Extrait à lire >>

Travis va se rendre compte que sa mère est encore fort amoureuse de son père, elle va quitter l’homme avec qui elle vit pour lui, mais va se rendre compte que, contrairement à ce qu’il prétend, Dave n’a pas résolu ses problèmes de stupéfiants ; ce qui entraînera de la violence et la fuite.
Pour éviter le retour de David, Travis doit se réfugier chez un oncle alcoolo avec sa mère et son frère avec l’angoisse de la voir débarquer…
Un moment de soulagement arrivera avec l’emprisonnement de David, mais celui-ci sera de courte durée, car, dès sa sortie de prison , David parvient à convaincre sa mère qu’il a changé… Devenu adolescent, Travis comprend mieux ce qu’il se passe. Bien qu’il soit en colère contre son père, il accepte la présence de celui-ci pour faire plaisir à sa mère.
Ce changement ne dure pas longtemps et David retombe vite dans la drogue, David s’en prend à sa femme et Travis veut venger sa mère avec un couteau, on l’arrête à temps… Cela entraîne une rupture définitive du couple et quelques semaines plus tard, David met fin à ses jours… Travis est partagé entre le soulagement de ne plus être tracassé par son père et le regret lié au souvenir de bons moments passés avec lui…
« Mon père cet enfer » est une grosse brique de 464 pages, mais qui peut se lire en une fois, car plusieurs planches sont dans dialogues, évoquant des moments particuliers du temps qui passe… Le récit est autobiographique, Travis Dandro racontant son enfance et dédiant ce livre à sa mère.

Matériel source >>
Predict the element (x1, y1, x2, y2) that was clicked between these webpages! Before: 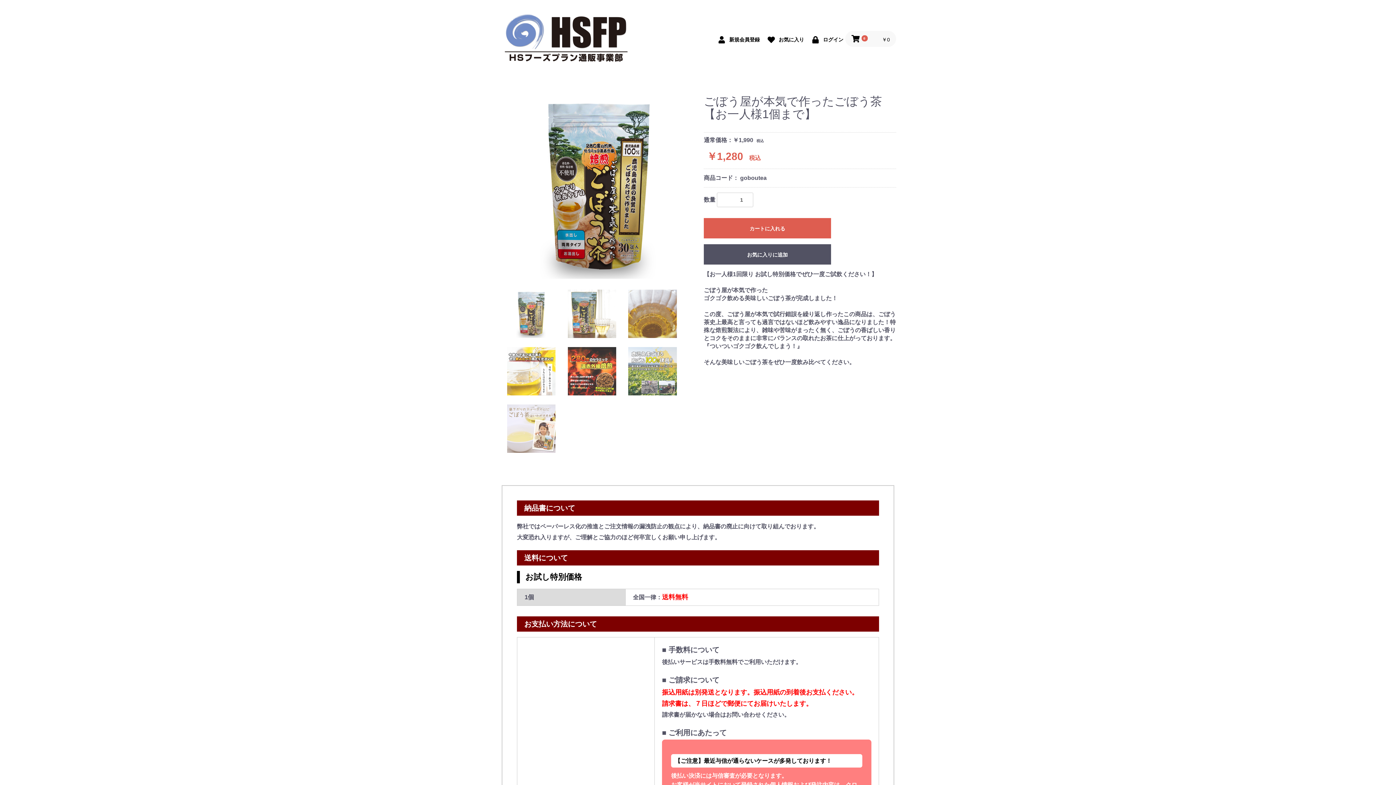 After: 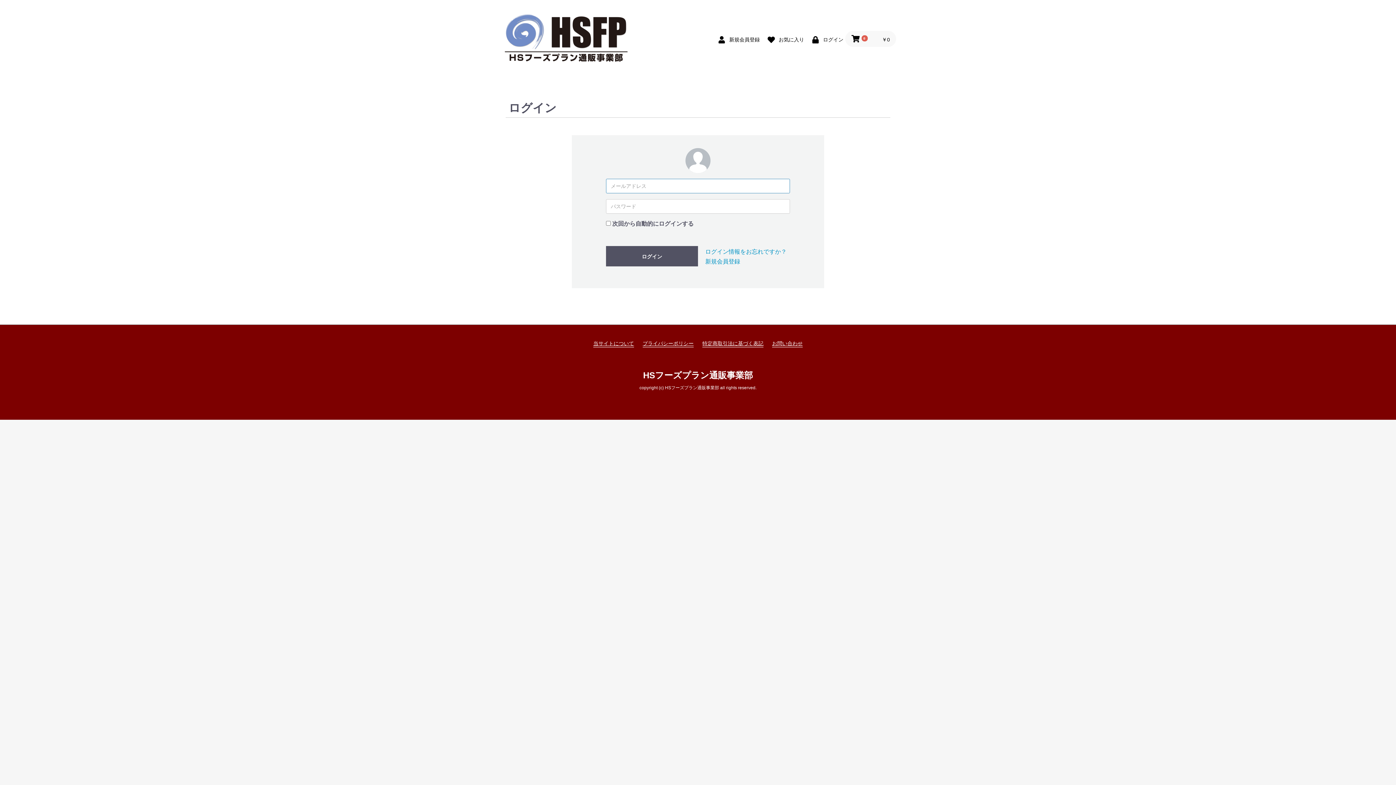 Action: bbox: (704, 244, 831, 264) label: お気に入りに追加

Tâches à réaliser >>
a) Reproduisez le passage de l'extrait à lire allant de « Ce changement ne » à « livre à sa mère. ».
b) D'après l'extrait à lire, combien de pages compte « Mon père cet enfer » ?
c) Indiquez si chaque affirmation est conforme à l'extrait à lire, en répondant par oui ou non et en citant les mots décisifs de l'extrait. (i) Travis est arrêté avant de pouvoir venger sa mère avec un couteau. (ii) Le soulagement apporté par l'emprisonnement de David dure longtemps. (iii) Le livre est dédié au père de Travis.
Le matériel n'intervient pas ici.

Solutions dans l'ordre >>
a)
Ce changement ne dure pas longtemps et David retombe vite dans la drogue, David s’en prend à sa femme et Travis veut venger sa mère avec un couteau, on l’arrête à temps… Cela entraîne une rupture définitive du couple et quelques semaines plus tard, David met fin à ses jours… Travis est partagé entre le soulagement de ne plus être tracassé par son père et le regret lié au souvenir de bons moments passés avec lui…
« Mon père cet enfer » est une grosse brique de 464 pages, mais qui peut se lire en une fois, car plusieurs planches sont dans dialogues, évoquant des moments particuliers du temps qui passe… Le récit est autobiographique, Travis Dandro racontant son enfance et dédiant ce livre à sa mère.

b) 464 pages.

c)
(i) Oui : « Travis veut venger sa mère avec un couteau, on l’arrête à temps ».
(ii) Non : « mais celui-ci sera de courte durée ».
(iii) Non : « dédiant ce livre à sa mère ».